No Jardim Carioca, na Rua Elisa Regina, onde a Engenex também diz ter estado, havia até lama. A equipe do Gecoc esteve ainda nas ruas Silvio Aiala Silveira e Elizete Cardoso, no Carioca, mas só encontrou poeira. Nas ruas Vaz de Caminha, Ataufo Paiva e Osasco, no Jardim Noroeste, idem.
Vias pavimentadas – Outra constatação que ligou o radar da investigação para fraude em contratos da Engenex foi a de que as avenidas Lúdio Martins Coelho e Das Mansões são asfaltadas, mas foram inclusas nas lista de serviços prestadores em contrato exclusivo para a “execução de manutenção de vias não pavimentadas”.
A empresa alega, conforme medições entregues à prefeitura, que “limpou” três trechos da Lúdio Coelho – total de 2,9 mil metros quadrados – e ainda um trecho da Avenida das Mansões. Mas para o MP, nesses dois casos, “inexiste a possibilidade de atuação da empresa”.
Denúncia e investigação – A denúncia, assinada por “servidores da comissão de licitação” da Prefeitura de Campo Grande, diz que contrato do município com a A. L. dos Santos é de “fachada”, porque os serviços não são executados e os milhões pagos são usados para a compra de imóveis para o ex-prefeito Marquinhos Trad e sua família.

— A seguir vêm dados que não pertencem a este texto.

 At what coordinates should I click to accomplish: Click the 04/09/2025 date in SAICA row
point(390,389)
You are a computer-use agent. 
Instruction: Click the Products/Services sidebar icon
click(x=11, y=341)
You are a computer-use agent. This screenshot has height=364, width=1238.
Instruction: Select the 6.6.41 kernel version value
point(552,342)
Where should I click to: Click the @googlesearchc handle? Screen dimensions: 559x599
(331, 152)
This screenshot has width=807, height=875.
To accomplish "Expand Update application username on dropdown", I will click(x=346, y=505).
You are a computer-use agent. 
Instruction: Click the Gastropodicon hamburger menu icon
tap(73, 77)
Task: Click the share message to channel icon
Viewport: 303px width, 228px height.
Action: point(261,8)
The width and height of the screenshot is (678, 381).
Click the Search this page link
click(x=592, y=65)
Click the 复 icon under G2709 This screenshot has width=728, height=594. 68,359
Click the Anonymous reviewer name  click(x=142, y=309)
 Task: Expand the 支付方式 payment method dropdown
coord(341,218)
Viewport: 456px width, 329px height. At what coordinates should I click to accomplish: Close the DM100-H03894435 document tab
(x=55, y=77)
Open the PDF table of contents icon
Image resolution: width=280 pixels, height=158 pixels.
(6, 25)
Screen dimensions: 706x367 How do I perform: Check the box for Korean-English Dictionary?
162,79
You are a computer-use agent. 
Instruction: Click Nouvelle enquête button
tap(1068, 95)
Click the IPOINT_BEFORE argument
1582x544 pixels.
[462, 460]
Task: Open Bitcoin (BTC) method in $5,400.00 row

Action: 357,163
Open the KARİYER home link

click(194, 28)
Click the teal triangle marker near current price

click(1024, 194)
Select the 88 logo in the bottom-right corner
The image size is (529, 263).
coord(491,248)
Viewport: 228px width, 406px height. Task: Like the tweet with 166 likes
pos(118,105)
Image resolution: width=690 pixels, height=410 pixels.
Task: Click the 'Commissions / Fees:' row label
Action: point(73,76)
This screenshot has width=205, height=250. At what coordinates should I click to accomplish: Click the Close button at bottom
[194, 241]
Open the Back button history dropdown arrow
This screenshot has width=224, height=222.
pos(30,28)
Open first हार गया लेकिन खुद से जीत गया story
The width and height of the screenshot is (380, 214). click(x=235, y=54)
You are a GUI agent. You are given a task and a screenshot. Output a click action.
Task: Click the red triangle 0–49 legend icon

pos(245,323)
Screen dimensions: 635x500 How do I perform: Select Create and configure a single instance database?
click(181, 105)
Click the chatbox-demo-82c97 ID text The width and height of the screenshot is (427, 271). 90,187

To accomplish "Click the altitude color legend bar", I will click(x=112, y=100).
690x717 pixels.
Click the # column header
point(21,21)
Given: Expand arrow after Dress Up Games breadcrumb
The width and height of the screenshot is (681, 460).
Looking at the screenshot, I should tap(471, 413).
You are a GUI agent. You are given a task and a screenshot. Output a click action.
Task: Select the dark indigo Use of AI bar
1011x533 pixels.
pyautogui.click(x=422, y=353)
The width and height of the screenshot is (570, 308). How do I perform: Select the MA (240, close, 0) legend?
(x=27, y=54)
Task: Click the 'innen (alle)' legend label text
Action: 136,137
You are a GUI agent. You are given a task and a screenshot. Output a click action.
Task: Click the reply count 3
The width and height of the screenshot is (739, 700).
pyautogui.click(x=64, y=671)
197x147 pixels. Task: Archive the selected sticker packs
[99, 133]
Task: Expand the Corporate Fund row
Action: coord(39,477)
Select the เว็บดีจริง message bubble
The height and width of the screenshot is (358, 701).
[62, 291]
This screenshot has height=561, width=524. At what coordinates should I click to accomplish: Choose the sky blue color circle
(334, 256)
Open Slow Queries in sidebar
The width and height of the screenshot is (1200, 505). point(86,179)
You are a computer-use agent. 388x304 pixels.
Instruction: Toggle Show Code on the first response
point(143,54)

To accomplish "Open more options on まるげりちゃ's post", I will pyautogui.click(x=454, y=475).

A escolha do esquema em usar vias não pavimentadas é justamente para dificultar a fiscalização, ainda de acordo com os denunciantes.
Na carta, enviada ao Ministério Público em junho de 2020, as pessoas, que afirmam ser funcionários públicos, dizem frases do tipo "não aguentamos mais" e confessam: “nos obrigam a fraudar licitação, já que a ordem vem de cima”.
A partir do “bilhete” anônimo, a 31ª Promotoria instaurou investigação que, na semana passada, culminou na operação para cumprir 19 mandados de busca e apreensão. Os alvos foram as empresas, empreiteiros e servidores públicos.
A força-tarefa, que também conta com a ajuda do Gaeco (Grupo de Atuação Especial e Combate ao Crime Organizado), agora tentará provar que envolvidos cometeram crimes de peculato, corrupção, fraude à licitação e lavagem de dinheiro, relativos a contratos para manutenção de vias não pavimentadas e locação de maquinário de veículos na Capital.
Outro lado – Em entrevista ao Campo Grande News, que foi ao ar nesta segunda-feira (19), o ex-prefeito Marquinhos Trad negou irregularidade na contratação das empresas investigadas pela Cascalhos de Areia. “Foi feita concorrência publica, várias empresas concorreram e quatro empresas ganharam lotes. A Rial ganhou dois lotes, a Engenex ganhou dois lotes, a Gradual ganhou um lote e a ALS ganhou um lote”, afirmou.
Negando ainda qualquer envolvimento com os alvos da operação, Trad afirmou ainda que a denúncia teve fundo eleitoreiro. Em 2020, ele foi candidato à reeleição. “É uma denúncia de seis ou sete linhas que foi escrita por um anônimo desprovido de qualquer elemento de prova”, disse Marquinhos. “Essas denúncias foram feitas durante a eleição”, finalizou.